Redwood Wealth got into trouble with the Securities and Exchange Commission for missing the custody compliance issues related to an investment program.

Redwood Wealth had some of its advisory clients invest in an affiliated mortgage company. Obviously, there are some disclosure items. Presumably, Redwood Wealth took take of that adequately.

The investment was structured as loans, with promissory notes documenting the loan from the advisory clients to the mortgage company. I’m going to guess that Redwood was not used to dealing with securities that are paper securities. Speaking from experience, it’s a pain in the neck to deal with these.
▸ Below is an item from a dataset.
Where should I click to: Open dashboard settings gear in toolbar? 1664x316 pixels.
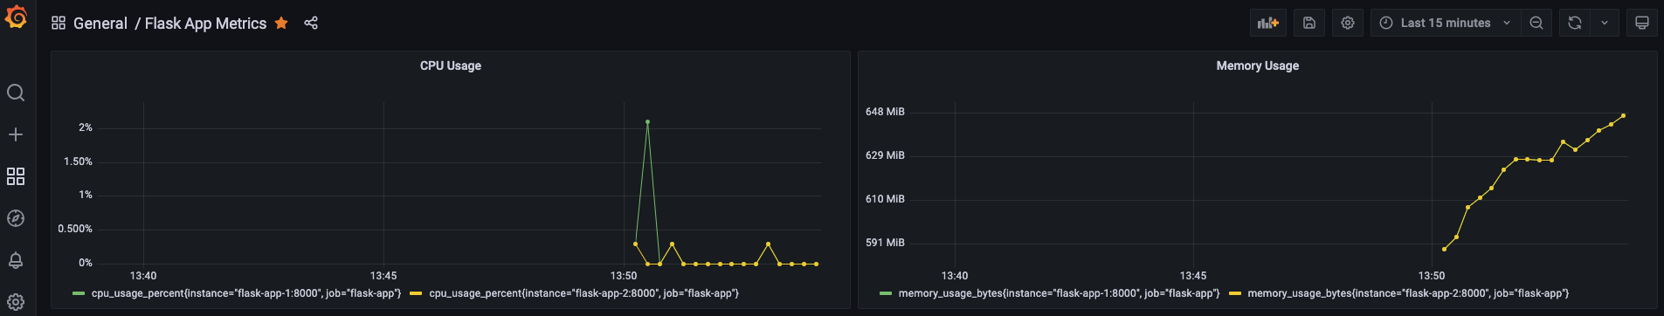1348,23
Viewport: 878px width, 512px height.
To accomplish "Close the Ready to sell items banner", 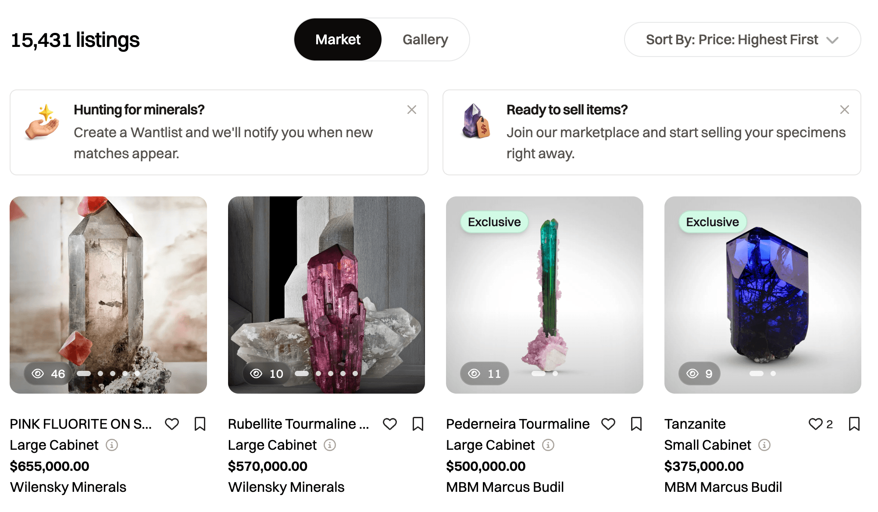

The question is how you deal with the custody issue. In this case Redwood Wealth has physical possession of the notes and therefore has custody of the securities. An investment adviser is not supposed to have custody like this. It looks like Redwood Wealth placed copies of the notes in an online dropbox. That doesn’t cut it for the Custody Rule.

The other problem is that the notes were not showing up on the clients’ account statements. Again, I would guess that Redwood was not used to dealing with securities that are paper securities. That also placed the notes outside the ability of CCO to review or evaluate whether it was a proper investment for the advisory client.

The SEC is not accusing Redwood of losing client money. Just the opposite. The SEC explicitly states that no Redwood client lost money. However, the SEC still brought an enforcement action and levied a $50,000 fine against Redwood and required it to hire an independent compliance consultant.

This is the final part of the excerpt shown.